Tuesday, April 11, 2006
Archives of Internal Medicine has published an interesting article comparing terminal (palliative) sedation and euthanasia in the Netherlands. It is based on interviews of ~400 Dutch physicians who answered questions about their patients who had received terminal sedation or euthanasia, including the reason the docs thought the patient requested it or why it was otherwise used (as many of the terminal sedation patients couldn't request it). There were a few minor reported differences in symptoms etc. between the groups, but prominent differences were found between groups regarding the reasons for terminal sedation or euthanasia. Loss of dignity and dependency were much more associated with requests for euthanasia than terminal sedation: 63 vs 18%, 33 vs 6%. There are some other interesting findings--17% of the decisions for terminal sedation were made deliberately to hasten death (one wonders if this represents euthanasia-like acts for patients unable to request it or whether this was for people for whom hastened death was a welcomed 'side effect' of the terminal sedation). Additionally, the docs reported how much they thought death was actually hastened (deliberately or not) by terminal sedation--73% thought it was by less than a week. 70% of euthanasia patients had their deaths hastened by over a week, and 22% by over a month. Over 90% of the patients receiving terminal sedation died within 7 days.
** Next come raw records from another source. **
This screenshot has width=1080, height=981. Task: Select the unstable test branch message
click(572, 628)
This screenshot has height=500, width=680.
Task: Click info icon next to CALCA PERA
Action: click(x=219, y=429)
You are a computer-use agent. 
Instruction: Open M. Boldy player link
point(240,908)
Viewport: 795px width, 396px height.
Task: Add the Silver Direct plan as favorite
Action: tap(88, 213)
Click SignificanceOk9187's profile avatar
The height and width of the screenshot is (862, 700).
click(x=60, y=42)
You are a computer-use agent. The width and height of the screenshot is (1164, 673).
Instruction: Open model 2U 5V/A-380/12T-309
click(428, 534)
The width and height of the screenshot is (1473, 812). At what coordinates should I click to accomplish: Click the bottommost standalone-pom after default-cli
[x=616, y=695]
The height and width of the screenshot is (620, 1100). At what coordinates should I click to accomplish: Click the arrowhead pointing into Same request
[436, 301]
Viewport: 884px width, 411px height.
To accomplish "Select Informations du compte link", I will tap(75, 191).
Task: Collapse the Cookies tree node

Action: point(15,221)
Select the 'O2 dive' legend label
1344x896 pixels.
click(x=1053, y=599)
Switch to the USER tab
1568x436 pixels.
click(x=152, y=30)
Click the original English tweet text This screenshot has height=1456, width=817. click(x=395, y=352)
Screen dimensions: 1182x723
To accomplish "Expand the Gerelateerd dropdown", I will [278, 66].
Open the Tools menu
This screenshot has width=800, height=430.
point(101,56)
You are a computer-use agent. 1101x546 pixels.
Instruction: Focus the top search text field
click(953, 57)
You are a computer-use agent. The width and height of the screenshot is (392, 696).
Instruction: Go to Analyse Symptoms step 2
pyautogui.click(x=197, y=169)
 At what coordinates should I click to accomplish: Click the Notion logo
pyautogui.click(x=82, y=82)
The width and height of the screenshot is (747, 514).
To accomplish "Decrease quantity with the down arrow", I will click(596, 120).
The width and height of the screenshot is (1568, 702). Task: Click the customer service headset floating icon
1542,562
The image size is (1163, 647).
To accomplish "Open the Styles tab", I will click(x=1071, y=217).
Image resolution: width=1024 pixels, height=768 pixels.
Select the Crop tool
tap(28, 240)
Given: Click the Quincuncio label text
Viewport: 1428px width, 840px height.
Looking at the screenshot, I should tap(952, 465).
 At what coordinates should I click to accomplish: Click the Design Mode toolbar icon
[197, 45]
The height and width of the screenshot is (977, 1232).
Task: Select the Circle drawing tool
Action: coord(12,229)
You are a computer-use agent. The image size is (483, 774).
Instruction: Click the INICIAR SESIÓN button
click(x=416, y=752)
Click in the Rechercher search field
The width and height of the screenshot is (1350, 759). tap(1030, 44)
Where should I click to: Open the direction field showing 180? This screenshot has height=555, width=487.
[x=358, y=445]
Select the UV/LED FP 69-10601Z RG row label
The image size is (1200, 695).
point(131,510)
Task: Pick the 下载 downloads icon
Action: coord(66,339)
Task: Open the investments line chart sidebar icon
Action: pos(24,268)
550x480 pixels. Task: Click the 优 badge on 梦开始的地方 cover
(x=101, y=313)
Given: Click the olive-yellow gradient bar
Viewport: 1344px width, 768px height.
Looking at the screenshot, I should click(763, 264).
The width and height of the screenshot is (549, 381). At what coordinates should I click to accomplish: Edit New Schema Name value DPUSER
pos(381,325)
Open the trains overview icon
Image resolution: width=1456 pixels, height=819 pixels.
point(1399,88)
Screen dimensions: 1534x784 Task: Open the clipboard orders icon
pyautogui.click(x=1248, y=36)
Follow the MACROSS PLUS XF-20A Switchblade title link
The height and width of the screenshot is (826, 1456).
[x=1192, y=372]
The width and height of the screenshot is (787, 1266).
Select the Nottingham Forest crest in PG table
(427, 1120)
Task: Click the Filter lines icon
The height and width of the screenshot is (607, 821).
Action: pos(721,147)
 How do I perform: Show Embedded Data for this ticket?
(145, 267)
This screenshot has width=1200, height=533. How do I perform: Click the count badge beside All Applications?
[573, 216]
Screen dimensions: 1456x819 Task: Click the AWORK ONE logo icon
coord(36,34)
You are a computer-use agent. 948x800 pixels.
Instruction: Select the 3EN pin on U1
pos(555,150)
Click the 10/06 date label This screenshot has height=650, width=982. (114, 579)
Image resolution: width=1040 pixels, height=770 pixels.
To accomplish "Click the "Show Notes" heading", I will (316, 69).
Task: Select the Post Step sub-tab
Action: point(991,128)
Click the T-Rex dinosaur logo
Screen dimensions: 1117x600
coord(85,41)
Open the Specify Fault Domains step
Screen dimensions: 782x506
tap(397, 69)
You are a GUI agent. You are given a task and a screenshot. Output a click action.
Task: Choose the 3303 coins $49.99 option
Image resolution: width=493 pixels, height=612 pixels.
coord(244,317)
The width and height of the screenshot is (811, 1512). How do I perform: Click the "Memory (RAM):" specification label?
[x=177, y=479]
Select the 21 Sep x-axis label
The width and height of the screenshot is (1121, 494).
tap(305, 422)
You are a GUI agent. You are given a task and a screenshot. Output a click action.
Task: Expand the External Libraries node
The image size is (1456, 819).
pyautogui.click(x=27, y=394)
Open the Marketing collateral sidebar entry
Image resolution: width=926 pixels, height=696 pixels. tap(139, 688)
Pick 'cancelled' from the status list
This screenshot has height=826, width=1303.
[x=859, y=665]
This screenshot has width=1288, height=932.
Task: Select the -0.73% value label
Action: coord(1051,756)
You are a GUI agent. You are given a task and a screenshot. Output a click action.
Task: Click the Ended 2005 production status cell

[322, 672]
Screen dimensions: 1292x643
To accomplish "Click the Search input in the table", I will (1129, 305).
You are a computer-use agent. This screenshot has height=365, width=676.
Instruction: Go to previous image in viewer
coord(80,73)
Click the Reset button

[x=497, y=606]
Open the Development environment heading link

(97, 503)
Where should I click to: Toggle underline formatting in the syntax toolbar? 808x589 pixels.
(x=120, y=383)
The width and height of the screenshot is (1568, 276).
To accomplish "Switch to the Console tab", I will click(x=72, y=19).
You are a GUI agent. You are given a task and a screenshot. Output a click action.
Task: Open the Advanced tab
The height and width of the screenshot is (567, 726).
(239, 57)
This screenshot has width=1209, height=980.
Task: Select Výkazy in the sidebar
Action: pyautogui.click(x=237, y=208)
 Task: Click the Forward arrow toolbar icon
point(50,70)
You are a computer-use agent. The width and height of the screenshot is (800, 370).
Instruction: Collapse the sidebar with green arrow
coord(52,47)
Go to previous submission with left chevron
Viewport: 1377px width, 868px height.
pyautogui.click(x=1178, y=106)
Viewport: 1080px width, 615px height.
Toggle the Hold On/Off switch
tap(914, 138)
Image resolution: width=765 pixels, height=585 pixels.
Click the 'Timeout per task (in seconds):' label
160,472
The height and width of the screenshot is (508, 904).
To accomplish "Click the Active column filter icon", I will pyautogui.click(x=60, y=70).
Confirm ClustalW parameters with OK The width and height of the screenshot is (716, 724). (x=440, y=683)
Of course all of this is based on physicians' recollections of their patients, and subject strongly to the vagaries of memory and bias. Additionally, it's always been my opinion that the Netherland's experience with hastened death (I am not trying to set off an argument about whether or not terminal sedation is hastened death) is unique and not necessarily directly applicable to North America. Nevertheless, the prominent differences here regarding dignity/dependency are suggestive, and further add to the growing framework (can we call it now "well-established"?) that requests for hastened death are not to relieve unrelenting 'suffering' per se, but to preempt a dying process which is felt to be irretrievably insulting to one's dignity. It also gives a sense that for the most part terminal sedation is not 'slow' or 'light' euthanasia. In one of the only places on earth where they can be compared side to side terminal sedation is used for different reasons, with different goals, and in different patients than euthanasia.
2) BMJ has published a couple of letters about the tolerability of low molecular weight heparin in 'palliative patients' about which we had a lively discussion in February. I wanted to highlight one in particular which, while not exactly validating my ravings on this article, makes some more reasoned criticisms, based in the evidence, about the advisability of this practice.